1. Studio Architecture
1.1 Physical Workstation (On-Prem Core)
Compute tiers
Studio Tower S (single GPU): RTX 4090/RTX 6000 Ada | 128 GB RAM | 16–28 core CPU | 4 TB NVMe | whisper/ASR + vLLM serving | ideal for prototyping + small finetunes.
Studio Tower M (multi-GPU): 2× RTX 6000 Ada or 2× A6000 | 256 GB RAM | 8–12 TB NVMe scratch + 20 TB NAS | local vector DB | parallel RAG + toolformer experiments.
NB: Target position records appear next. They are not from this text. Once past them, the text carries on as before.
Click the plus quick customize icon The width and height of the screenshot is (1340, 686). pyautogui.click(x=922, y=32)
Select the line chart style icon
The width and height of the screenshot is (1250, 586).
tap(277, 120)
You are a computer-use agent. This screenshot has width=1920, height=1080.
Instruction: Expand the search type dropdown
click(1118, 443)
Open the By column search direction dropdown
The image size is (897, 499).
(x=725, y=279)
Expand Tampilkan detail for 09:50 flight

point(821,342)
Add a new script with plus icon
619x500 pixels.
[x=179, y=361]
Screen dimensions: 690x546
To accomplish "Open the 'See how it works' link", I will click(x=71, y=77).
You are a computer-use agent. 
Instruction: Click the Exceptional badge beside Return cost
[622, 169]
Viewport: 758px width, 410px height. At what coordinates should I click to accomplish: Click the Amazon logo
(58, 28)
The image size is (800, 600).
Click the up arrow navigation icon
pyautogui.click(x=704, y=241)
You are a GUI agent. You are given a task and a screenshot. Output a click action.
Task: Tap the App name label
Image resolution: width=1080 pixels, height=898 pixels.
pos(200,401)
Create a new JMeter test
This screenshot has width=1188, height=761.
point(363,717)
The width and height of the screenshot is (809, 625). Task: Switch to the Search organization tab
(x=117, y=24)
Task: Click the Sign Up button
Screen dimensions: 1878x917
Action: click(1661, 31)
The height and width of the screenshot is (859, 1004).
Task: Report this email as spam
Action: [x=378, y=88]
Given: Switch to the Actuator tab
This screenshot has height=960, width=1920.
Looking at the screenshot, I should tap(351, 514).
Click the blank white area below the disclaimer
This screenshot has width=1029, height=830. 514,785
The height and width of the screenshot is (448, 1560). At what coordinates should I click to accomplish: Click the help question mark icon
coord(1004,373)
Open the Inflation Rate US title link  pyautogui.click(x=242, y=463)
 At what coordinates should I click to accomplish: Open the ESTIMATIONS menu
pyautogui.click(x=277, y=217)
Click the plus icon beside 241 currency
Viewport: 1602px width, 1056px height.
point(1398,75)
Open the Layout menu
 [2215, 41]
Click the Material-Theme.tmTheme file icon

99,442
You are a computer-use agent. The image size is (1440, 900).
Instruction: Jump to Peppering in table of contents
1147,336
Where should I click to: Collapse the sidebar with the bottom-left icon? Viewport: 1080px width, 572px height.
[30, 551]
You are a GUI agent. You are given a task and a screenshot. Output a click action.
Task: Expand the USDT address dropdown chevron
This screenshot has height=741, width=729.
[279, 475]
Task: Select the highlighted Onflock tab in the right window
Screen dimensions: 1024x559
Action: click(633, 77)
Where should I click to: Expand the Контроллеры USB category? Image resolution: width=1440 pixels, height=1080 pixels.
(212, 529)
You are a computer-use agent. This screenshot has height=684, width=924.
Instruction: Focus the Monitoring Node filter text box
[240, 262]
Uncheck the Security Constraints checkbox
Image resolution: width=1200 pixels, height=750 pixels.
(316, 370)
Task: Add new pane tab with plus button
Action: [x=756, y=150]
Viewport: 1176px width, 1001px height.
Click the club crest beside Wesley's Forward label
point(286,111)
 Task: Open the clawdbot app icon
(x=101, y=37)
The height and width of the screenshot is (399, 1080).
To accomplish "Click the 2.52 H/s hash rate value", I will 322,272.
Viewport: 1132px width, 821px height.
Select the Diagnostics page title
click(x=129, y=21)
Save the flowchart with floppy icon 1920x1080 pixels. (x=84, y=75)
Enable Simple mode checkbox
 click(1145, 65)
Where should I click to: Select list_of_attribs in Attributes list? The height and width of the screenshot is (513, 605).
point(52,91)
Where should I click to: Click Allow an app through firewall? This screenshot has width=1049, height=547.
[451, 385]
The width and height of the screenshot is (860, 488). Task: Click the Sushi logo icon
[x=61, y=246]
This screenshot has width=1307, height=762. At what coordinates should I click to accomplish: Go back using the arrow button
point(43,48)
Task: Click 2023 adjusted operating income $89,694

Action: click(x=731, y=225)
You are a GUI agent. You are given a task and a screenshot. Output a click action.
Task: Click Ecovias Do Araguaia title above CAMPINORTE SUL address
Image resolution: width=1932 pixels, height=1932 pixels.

Studio Rack E (Enterprise): 4–8× H100/A100 | 512 GB–1 TB RAM | 50–200 TB NAS w/ RAID | on-prem model zoo (Llama-3.x, Mistral, Mixtral, Command-R+, Whisper large-v3) | Triton/TGI/vLLM.
I/O & Multimodal Prompting Console
Text & Code: low-latency mechanical keyboards + macro pads (pre-mapped to agent commands).
Audio: studio interface (USB-C/Thunderbolt), XLR mic, preamp, soundboard (for voice prompting, “barge-in” interrupts, and real-time TTS monitoring).
Vision: 4K overhead camera for whiteboard/sketch capture; doc scanner.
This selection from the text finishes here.